DRDO’s Electronics & Radar Development Establishment (LRDE) has designed and is currently developing a prototype Over-the-Horizon Radar (OTHR). The radar is to be deployed on India’s Western Seaboard for surveillance/ detection in the Indian Ocean Region. The radar prototype is to have two different types of radar arrays – a log-periodic wire antenna (LPWA) array and a broadband monopole antenna array. The LPWA will probably perform the role of backscatter receiver to continuously determine the best transmission frequency. The monopole antenna array will consist of 32 elements. The initial prototype of this OTHR would be a Surface-Wave OTHR with a range of approximately 500 Km. This would be followed by a Sky-Wave OTHR with a detection range of about 2000 Km. These radars would have application in all three Services of the Armed Forces, wrote Brig Arvind Dhananjayan (Retd).

As is well known, most radars work on the principle of line-of-sight (LOS) propagation of Electromagnetic (EM) waves, with ranges limited by this principle to the visible horizon. While ground-based LOS radars can detect airborne platforms/vectors at relatively greater ranges, range to ground targets is limited by the visible horizon as radar signals travel with line-of-sight propagation.  As airborne technology for long-range engagement improved in accuracy/lethality/response times over the last millennium,  an urgent need was felt by armed forces to improve radar technology for provision of early-warning (EW) and enhanced situational awareness at far greater ranges. Apropos, this would necessitate detection ranges beyond the visible horizon and would therefore require to incorporate technology that could ‘see’ beyond LOS (BLOS). These operational requirements gave rise to the technology of the OTHR.

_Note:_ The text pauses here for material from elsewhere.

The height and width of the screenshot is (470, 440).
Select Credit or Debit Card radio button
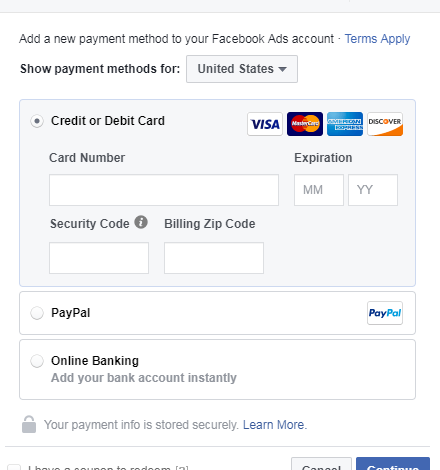[37, 121]
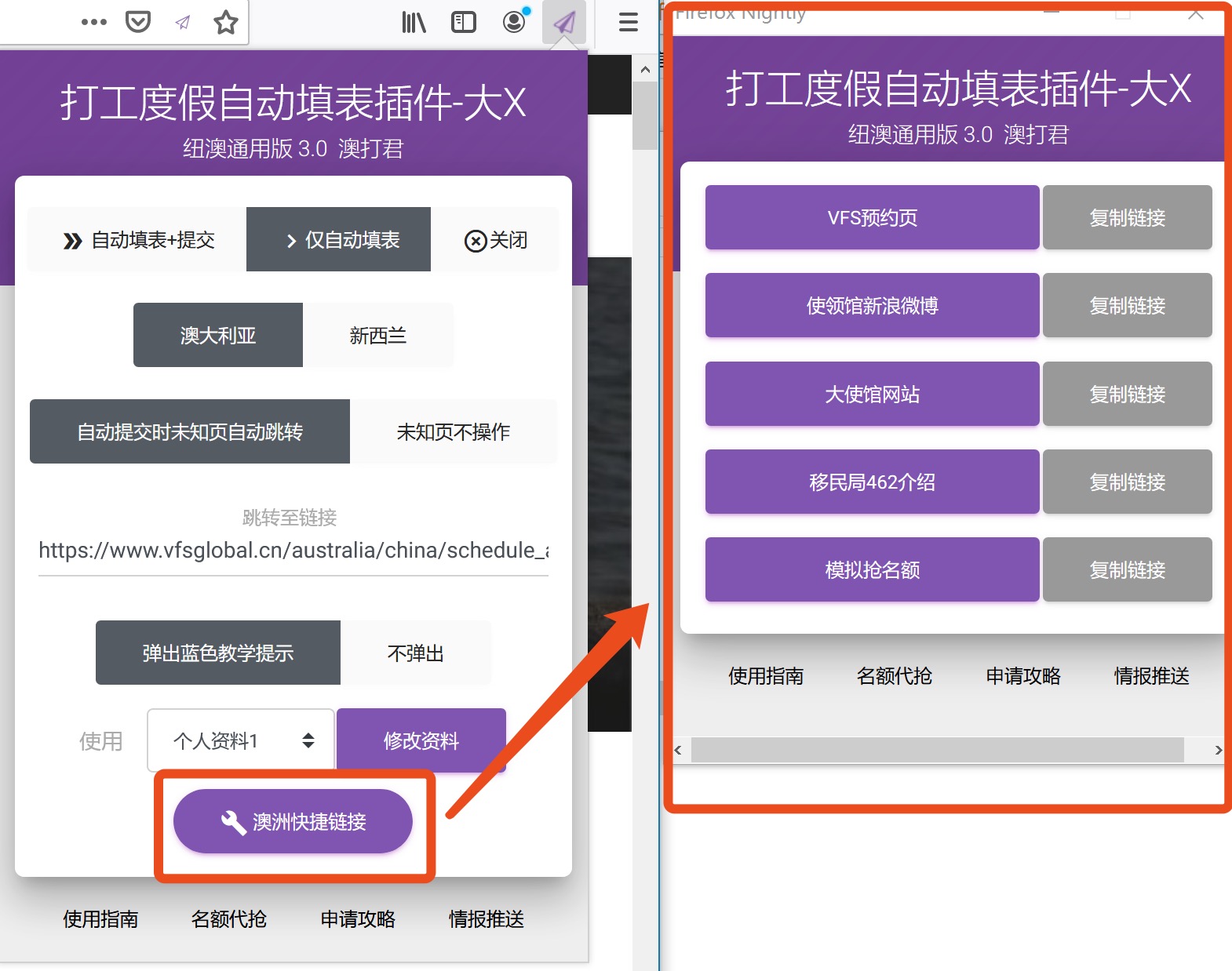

Among the milestones in development of OTHR technology, the erstwhile Soviet Union were the first to develop an OTH system in 1949 called Veyer. The first fully operational OTHR development was a joint US Air Force-British Air Force system known as Cobra Mist, constructed in the late 1960s/early 1970s. This OTHR could detect aircraft over the Western Soviet Union from its location in South-Eastern England. One of the first OTHR for detection of Soviet ballistic missile launches was the Sugar Tree OTHR built by the US in the 1960s. Reverting to the Soviet Union, their next known successful project was the Duga-1 OTHR, which was operational from 1976 to 1989 on the Black Sea Coast and formed a part of the Soviet Union’s EW radar network for Missile Defence. With the advent of airborne platforms and satellites with EW capabilities, the armed forces of the world lost interest in OTHR systems. OTHR technology has however seen a resurgence in recent times due to the rising requirements of maritime reconnaissance/surveillance and long-range/ low-cost situational awareness.